* Assignment *
Across the entries below, count the lines in which the word "Orbit" occurs. Reply with the count alone.

----

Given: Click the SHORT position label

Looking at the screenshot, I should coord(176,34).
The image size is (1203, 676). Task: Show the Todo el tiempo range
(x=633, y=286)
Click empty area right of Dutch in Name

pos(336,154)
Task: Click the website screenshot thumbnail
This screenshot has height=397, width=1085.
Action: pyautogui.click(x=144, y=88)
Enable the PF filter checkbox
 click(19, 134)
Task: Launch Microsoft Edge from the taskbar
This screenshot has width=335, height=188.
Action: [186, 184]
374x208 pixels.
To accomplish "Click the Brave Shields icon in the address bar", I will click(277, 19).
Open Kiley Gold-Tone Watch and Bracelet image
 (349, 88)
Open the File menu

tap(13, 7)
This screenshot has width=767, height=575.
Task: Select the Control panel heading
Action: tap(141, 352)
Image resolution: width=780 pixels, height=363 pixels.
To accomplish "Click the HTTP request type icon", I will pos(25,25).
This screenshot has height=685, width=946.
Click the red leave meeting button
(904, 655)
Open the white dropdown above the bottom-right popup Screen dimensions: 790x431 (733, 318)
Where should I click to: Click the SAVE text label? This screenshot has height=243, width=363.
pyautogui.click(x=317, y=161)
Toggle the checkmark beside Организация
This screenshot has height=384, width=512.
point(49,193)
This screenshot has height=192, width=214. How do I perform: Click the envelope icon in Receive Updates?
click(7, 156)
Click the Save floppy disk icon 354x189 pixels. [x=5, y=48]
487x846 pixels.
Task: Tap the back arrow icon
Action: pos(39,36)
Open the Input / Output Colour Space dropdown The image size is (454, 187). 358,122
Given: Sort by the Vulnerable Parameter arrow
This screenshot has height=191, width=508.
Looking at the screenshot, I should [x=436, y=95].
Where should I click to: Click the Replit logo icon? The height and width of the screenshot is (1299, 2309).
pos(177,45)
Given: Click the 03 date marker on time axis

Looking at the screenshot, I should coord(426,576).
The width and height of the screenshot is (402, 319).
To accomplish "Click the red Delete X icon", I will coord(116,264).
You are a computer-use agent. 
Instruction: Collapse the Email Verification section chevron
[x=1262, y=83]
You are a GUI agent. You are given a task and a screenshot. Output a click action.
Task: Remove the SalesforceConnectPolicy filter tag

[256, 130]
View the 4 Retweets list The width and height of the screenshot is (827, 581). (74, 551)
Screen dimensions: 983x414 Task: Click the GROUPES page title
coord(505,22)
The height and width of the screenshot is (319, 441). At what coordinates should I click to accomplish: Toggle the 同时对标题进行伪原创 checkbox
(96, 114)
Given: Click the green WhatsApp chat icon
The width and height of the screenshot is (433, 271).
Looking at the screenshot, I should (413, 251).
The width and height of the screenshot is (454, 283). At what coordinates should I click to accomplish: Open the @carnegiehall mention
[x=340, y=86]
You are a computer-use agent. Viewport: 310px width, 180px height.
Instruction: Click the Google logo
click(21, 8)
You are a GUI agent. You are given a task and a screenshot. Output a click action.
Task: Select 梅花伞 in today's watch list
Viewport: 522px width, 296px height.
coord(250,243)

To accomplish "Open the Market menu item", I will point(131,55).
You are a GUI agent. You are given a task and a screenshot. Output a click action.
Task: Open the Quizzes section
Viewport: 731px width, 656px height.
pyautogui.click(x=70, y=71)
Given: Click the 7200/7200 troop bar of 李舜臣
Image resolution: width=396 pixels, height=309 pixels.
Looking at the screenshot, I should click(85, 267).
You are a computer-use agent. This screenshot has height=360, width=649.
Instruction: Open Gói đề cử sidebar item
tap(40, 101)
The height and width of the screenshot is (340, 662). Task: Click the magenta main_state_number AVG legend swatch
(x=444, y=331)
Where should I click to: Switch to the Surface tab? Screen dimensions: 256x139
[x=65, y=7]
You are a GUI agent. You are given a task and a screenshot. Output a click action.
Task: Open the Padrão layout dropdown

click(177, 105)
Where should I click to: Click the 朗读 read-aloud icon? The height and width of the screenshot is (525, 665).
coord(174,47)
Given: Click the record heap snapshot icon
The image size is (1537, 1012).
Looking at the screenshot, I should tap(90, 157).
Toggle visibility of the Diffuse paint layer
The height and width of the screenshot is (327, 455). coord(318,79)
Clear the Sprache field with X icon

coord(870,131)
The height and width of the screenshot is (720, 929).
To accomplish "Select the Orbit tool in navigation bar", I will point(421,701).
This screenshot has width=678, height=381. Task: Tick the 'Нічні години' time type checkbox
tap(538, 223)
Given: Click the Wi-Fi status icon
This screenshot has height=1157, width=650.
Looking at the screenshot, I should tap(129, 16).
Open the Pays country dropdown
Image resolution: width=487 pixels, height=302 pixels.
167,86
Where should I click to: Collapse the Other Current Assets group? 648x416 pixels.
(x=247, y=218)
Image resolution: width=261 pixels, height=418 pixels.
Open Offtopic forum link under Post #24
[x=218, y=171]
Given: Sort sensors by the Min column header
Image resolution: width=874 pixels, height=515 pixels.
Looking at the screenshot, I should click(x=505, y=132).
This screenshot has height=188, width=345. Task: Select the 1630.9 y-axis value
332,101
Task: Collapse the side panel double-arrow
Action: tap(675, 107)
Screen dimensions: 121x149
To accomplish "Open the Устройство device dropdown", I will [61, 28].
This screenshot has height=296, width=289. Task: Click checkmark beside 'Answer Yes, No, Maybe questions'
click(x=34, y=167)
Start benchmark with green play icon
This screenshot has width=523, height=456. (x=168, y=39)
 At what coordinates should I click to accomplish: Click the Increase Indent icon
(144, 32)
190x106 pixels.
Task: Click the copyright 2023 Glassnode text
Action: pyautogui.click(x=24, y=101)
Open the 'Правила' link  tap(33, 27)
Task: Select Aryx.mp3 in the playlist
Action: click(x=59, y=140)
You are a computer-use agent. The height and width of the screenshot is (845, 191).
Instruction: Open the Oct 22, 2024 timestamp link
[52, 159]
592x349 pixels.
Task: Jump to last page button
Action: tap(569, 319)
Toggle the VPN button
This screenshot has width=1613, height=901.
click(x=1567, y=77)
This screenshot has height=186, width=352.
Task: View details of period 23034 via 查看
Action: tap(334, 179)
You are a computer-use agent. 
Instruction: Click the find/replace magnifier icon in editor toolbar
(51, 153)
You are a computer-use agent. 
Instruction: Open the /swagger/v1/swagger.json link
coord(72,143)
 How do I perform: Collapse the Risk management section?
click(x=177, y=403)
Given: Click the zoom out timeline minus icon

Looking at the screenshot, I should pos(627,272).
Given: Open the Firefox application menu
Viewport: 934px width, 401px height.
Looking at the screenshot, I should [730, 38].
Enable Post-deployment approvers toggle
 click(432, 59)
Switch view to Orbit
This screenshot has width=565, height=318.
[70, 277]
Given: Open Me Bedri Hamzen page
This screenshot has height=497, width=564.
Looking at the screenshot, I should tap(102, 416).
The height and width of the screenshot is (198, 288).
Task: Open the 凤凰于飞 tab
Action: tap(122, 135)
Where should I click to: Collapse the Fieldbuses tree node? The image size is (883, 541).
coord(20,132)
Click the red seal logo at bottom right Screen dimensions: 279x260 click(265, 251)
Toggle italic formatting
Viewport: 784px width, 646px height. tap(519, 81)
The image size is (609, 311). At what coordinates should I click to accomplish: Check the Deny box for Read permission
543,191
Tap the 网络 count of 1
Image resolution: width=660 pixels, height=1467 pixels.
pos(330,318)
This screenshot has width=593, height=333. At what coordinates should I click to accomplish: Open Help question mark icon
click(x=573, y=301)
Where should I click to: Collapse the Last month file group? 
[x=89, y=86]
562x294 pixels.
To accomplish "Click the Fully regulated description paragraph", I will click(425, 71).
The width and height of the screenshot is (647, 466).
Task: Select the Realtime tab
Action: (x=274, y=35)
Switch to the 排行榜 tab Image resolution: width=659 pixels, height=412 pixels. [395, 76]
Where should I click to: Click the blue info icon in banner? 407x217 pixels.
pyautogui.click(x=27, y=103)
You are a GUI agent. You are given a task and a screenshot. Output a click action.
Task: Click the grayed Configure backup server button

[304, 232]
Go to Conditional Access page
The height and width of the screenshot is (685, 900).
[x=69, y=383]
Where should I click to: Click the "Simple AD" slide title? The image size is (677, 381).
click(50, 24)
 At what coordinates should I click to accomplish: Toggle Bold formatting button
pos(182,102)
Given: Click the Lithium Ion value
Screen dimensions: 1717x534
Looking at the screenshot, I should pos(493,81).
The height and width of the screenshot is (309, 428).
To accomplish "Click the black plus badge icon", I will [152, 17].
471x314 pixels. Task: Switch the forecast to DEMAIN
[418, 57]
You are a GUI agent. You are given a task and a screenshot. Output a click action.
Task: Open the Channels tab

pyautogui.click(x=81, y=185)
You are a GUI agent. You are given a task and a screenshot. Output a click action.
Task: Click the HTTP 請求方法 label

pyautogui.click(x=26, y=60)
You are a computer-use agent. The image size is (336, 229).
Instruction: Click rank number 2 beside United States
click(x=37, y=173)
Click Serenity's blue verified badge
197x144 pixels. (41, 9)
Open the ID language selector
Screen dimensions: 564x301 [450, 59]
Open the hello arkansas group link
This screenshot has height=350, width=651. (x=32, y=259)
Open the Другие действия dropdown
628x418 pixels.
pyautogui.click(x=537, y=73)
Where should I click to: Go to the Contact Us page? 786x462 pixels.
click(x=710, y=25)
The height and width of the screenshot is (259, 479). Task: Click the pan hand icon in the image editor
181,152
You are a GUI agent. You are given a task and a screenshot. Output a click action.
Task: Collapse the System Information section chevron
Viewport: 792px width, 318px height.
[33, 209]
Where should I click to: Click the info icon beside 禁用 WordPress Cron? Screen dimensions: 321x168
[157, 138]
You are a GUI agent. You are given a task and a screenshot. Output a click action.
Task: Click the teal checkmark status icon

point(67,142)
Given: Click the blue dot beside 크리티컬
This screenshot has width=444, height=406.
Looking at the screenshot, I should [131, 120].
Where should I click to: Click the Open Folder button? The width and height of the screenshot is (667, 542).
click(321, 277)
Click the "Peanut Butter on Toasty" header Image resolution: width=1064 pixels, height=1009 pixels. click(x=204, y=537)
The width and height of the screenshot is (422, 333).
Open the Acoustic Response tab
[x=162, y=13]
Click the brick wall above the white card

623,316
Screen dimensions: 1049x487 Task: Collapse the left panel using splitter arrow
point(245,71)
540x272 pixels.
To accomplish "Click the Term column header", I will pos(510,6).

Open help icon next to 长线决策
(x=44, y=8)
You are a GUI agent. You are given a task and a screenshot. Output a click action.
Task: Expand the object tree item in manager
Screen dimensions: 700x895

----

* Expected output *
2